CAPÍTULO XII — DA DEVOÇÃO

O amor ressentido faz nascer a devoção a Deus e a sua honra. Pois ninguém pode ter em seu coração este sentimento de devoção afetiva sem ter provado a Deus o amor da afeição que acabamos de falar. A devoção existe quando o fogo deste amor faz subir ao céu sua chama ardente. Ela leva então e estimula o homem para o serviço de Deus; ela faz florescer em nosso corpo e em nossa alma a honra e a reverência diante Deus e diante de todos os homens, e Deus reclama de nós em todo o serviço que nós lhe devemos. A devoção nos purifica por inteiro de tudo o que poderia ser para nós um entrave ou um estorvo, e ela nos coloca no caminho direto que leva a beatitude.

CAPÍTULO XIII — DA AÇÃO DE GRAÇAS

Da devoção íntima nasce a ação de graças, ninguém está mais apto a agradecer e louvar a Deus que o homem intimamente devotado. É com toda justiça que devemos a Deus louvação e ação de graças, pois é Ele que nos faz criaturas inteligentes, e que dispôs e ordenou para nós servir ao céu, à terra e aos próprios anjos. Pois Ele se fez homem por causa de nossos pecados e nos deu seu ensinamento, sua vida e seus exemplos. Revestido de uma forma humilde, Ele se colocou a nosso serviço, para sofrer por nós uma morte ignominiosa, pronto a nos dar em recompensa a possessão de si-mesmo e de seu reino eterno. Esquecido dos nosso pecados, nos poupou, frequentemente nos perdoou e nos perdoa ainda; ele derramou em nossa alma sua graça e seu amor, e ele quer fazer sua habitação eterna e morada em nós e conosco. Cada dia de nossa vida ele se digna de nos visitar por seus augustos sacramentos, para responder às nossas necessidades.

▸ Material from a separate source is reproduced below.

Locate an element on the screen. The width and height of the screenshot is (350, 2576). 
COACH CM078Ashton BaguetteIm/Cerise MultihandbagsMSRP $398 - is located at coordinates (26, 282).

Ele legou-nos seu corpo e seu sangue como alimento e bebida, que se adaptam ao apetite e à afeição de cada um. Na natureza, nas Escrituras e em tudo que Ele criou, quis dispor como um exemplar e um espelho, onde nós possamos contemplar e aprender a maneira de transformar todas nossas obras em virtudes. A saúde, a força, a energia são suas generosidades, como também as vezes a doença enviada para nosso bem, a miséria no exterior ao mesmo tempo que a paz e o repouso no interior; e de Ele por fim nós temos nosso nome de cristãos, como nossa origem cristã. Por tudo isso é preciso dar graças a Deus desde aqui em baixo, a fim de que possamos lhe dar eternamente lá no alto.

Mas nós também devemos louvar a Deus com todo nosso poder, e isto consiste em prestar honra, reverência e veneração a toda potência divina, pela vida inteira. Louvar a Deus é obra própria, por excelência, dos anjos e dos santos no céu, assim como dos homens amantes na terra. Deve-se louvar a Deus pela afeição e pela elevação das potências, em palavras e obras, com o corpo e com a alma, nos seus bens e no serviço humilde onde se cumpre em todas as circunstâncias. Os que não louvam a Deus aqui em baixo permanecerão mudos eternamente. Louvar a Deus é pelo coração amante o que há de mais doce e mais alegre; e um coração pleno de louvor deseja que todas as criaturas se pareçam com ele. Louvar a Deus, isso não tem fim, pois é a beatitude, e convém de fazê-lo eternamente.